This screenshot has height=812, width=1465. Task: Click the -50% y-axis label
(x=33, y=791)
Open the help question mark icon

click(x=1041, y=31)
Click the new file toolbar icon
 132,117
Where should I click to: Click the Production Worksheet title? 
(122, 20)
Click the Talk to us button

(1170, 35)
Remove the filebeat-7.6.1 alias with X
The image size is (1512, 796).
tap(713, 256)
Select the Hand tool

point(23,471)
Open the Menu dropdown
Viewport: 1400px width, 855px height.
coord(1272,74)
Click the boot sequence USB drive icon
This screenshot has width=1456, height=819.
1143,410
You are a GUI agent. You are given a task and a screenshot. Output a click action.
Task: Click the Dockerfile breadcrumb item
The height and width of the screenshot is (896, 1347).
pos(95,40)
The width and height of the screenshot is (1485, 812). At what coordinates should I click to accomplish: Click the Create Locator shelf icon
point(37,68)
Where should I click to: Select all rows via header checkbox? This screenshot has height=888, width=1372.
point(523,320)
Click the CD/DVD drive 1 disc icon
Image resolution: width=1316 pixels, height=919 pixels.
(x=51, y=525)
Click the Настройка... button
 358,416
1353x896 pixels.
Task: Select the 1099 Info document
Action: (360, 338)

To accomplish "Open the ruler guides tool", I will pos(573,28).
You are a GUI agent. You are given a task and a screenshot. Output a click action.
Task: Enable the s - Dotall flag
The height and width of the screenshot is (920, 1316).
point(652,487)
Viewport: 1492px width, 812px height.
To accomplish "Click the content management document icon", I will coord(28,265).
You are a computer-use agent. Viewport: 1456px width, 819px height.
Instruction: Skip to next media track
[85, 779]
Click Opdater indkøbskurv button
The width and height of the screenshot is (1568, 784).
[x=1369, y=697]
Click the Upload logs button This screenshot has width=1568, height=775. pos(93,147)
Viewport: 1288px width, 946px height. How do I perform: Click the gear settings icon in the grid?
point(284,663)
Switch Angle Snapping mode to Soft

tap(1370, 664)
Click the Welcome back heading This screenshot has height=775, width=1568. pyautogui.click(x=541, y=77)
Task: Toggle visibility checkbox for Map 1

+ + +

■ **WHAT IS BEING ASKED**: Stopping at the line containing "Remove the filebeat-7.6.1 alias with X", please repeat exactly every line from the very start of the entries, that line included, and nothing more.

■ **OUTPUT OF THE TASK**:
This screenshot has height=812, width=1465. Task: Click the -50% y-axis label
(x=33, y=791)
Open the help question mark icon

click(x=1041, y=31)
Click the new file toolbar icon
 132,117
Where should I click to: Click the Production Worksheet title? 
(122, 20)
Click the Talk to us button

(1170, 35)
Remove the filebeat-7.6.1 alias with X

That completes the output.